Thirty years ago, I began the exploration of race, politics, and change in six southern (Florida) communities. In Blacks and Social Change: Impact of the Civil Rights Movement in Southern Communities (Princeton University Press, 1989), I detailed transformations that resulted following the 1960s political mobilization of blacks, including the election of African Americans to public office, improvements in municipal services, and the desegregation of schools and public accommodations. Now, in the latest investigation of these six cities, Barbara Rienzo and I look at the issue of most importance to African Americans more recently—the betterment of economic (primarily employment) conditions.

In my first book, I surmised that greater black political participation helped African Americans in the South by removing legal barriers, providing greater status, and enhancing basic public services such as street paving, recreation, and police protection. I also suggested, however, that the larger and more complex battle would be the quest by blacks for economic equality with whites. In the words of Martin Luther King Jr., “Jobs are harder and costlier to create than voting rolls” (King 1976, 6). Thus, the focus of this work is to explore the employment situation of blacks in the new millennium and the factors that have influenced how blacks are faring economically.

This study is unique in several respects. First, it blends both quantitative and qualitative data that triangulate our findings. The more than four hundred personal interviews (we completed the vast majority!) provide a rare entr&eacute;e into blacks’ and whites’ perspectives as they deal with the issue of race and employment within southern communities. Second, we closely look at the policies and problems not often investigated in context yet related to jobs and African Americans, including the salient issues of affirmative action, interminority competition, inequities in public education, and cultural diversity programs.

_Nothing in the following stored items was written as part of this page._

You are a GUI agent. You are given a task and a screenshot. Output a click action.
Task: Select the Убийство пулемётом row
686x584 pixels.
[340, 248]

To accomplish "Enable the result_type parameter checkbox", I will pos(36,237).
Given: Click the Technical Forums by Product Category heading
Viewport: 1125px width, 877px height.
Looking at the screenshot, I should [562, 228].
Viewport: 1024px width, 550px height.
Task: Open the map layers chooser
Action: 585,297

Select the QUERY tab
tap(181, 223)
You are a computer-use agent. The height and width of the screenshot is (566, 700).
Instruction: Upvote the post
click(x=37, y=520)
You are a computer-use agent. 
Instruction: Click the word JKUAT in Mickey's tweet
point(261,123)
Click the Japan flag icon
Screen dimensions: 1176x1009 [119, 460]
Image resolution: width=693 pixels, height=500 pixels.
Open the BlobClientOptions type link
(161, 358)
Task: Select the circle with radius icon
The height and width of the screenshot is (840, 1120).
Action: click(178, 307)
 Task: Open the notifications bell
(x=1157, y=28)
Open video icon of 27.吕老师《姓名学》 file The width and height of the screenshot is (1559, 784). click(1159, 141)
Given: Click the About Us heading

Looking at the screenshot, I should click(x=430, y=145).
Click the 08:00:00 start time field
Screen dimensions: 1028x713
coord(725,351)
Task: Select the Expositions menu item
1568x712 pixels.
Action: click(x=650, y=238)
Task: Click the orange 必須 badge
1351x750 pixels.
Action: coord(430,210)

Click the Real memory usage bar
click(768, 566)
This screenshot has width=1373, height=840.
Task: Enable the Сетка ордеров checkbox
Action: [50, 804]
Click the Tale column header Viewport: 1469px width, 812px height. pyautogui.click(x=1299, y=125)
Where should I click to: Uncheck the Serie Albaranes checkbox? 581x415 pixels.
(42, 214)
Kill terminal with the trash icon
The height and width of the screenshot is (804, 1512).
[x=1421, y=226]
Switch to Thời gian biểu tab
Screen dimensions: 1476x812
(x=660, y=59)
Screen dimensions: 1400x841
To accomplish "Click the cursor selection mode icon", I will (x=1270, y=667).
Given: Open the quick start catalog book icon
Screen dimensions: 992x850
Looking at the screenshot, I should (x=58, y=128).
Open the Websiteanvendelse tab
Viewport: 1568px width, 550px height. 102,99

Third, this study focuses on typical communities in the South. While this region encompasses more than half the African American population, race and economics in the South are sorely neglected by both scholars and policymakers. Finally, unlike most academic tomes on race-related issues, this study conclude with a discussion of prescriptions for change that, based on our findings, have the best chance of improving the economic status of African Americans through employment opportunities.

This study could not have been completed without the funding bestowed by The Russell Sage Foundation. For this, we are most grateful. We would also like to acknowledge the work of two graduate research assistants who assisted with a portion of the fieldwork for this study: Shannon Tynes Michael and Phil Gold.